Bodies of many shapes and folds, showing the startling trajectory of gravity that traces the years and regrets and births; these bodies are domestic, domesticated. Sit in the bathtub the size of a king-size bed and watch other women go through the ritual of the public bath: some washing their hair, some gingerly looking at their own bodies in the measurement of others, some, the old, the young, walk about in seeming carelessness, as if they are beyond bodies, or perhaps before bodies themselves. And we fall in love, only a little, with them, with their shamelessness, their ability to let go of past glories. There is something beautiful in the aging process: the breasts with protruding nipples, areolas dark from sucking, with the startlingly collapsed look of late autumn persimmons. Lines crisscrossing the torsos like a road map, intricate, streets without names, a neighborhood here, a neighborhood right below the naval. Bodies decay. They age. They rot. And they are laughing at the city, this city that refuses to age, that has forgotten to age. Women laugh in the bathhouse, strangers becoming familiar, their bodies at their various stages of decay for all to see. This has been going on, even with the earthquakes, even with the city dismantled from the incendiary bombs and the eyes looking down from B-29s. The bathhouse. The constant.

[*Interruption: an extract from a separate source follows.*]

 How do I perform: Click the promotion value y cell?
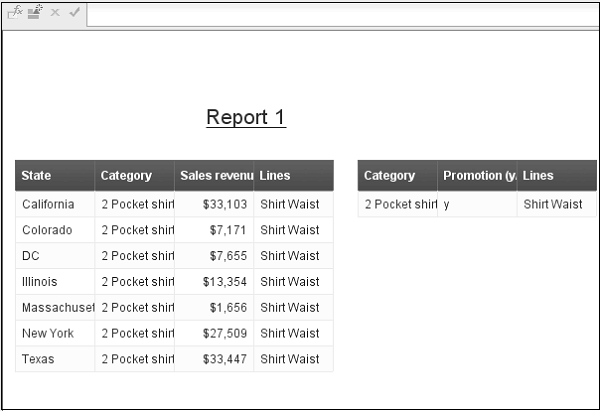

This city does not age. The first sign of decay, and the building is torn down. A new building is built in its empty space. The city is not allowed to age. The natural process of aging is banned. But because this place is a collective dream, because in a dream, we can will ourselves into better selves, we can dive into the underground crowded with weekenders as we used to when we were small and we did not fear water or understand that we were weaker than the undercurrent. We can disappear into the train and give our faces, our histories of sex, love, the words we have recycled and the words we have never said, yesterday’s dinner and tomorrow’s expectations, our clothes and our desires, to the strangers who are also dreaming. Slip them into people’s pockets. Slip in the hopes we never used and the desires that remain unfilled. Slip into another body, into another story or two. Take on a new life. Seek it amongst strangers; seek them in the construction sites and collapsing graveyards, seek it amongst the corners of the skyscrapers and the precariously built houses of the homeless, and, for air, we can emerge out of the subway onto the ground, into the sudden eruption of the light, and gasp for air, and then, continue swimming in rivers of our imagination.